[Opening Data records section]

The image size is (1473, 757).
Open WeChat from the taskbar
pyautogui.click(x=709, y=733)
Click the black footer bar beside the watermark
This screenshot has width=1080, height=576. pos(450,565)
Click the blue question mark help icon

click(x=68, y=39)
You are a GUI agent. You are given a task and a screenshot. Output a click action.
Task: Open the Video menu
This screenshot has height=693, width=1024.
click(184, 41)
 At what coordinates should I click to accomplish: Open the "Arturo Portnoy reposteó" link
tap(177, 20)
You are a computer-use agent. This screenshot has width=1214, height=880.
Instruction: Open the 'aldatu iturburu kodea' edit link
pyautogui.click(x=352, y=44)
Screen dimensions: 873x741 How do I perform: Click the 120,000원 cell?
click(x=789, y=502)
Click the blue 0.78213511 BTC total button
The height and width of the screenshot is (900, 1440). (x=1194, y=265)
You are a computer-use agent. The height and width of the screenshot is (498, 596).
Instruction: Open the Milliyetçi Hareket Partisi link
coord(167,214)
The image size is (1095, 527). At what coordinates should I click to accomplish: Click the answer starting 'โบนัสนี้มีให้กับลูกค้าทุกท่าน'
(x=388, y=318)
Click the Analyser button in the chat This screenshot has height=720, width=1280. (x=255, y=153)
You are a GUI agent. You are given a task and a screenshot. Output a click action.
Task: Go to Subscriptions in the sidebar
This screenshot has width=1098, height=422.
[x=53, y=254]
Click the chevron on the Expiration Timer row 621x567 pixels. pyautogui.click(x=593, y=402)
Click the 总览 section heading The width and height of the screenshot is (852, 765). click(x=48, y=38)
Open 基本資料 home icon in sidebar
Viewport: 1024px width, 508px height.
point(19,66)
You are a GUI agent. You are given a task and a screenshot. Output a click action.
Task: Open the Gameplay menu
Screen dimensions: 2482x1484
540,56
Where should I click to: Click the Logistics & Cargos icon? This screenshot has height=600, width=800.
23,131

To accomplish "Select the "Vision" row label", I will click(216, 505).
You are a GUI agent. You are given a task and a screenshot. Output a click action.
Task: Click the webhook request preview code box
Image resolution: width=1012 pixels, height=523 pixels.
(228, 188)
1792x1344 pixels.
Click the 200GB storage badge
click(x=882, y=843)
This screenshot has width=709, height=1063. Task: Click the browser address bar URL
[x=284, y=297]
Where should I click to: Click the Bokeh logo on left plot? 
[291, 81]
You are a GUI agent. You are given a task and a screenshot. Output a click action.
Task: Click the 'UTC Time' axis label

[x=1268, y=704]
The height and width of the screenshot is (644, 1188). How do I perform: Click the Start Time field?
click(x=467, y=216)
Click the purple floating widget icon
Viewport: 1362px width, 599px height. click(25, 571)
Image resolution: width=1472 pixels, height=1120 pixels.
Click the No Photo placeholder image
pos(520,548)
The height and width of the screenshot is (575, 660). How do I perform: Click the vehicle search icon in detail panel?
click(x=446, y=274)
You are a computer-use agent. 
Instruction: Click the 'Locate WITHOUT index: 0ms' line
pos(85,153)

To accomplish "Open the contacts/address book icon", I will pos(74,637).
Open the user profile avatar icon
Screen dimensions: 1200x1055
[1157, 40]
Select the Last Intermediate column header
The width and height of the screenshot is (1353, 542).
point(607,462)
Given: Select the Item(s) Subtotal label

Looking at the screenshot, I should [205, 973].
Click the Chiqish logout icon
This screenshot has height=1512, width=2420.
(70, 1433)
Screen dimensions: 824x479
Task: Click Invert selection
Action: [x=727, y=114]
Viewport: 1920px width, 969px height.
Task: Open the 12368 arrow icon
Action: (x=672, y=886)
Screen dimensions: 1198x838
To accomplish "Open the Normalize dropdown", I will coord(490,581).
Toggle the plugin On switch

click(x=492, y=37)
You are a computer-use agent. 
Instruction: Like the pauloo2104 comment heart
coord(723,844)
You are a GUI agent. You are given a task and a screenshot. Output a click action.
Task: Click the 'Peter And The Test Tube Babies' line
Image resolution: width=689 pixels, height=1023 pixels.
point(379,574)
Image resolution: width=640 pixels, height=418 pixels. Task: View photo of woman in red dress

[Closing Data records section]

### What to do
Report each line of the records that holds the word "menu".

### Your response
Task: Open the Video menu
Task: Open the Gameplay menu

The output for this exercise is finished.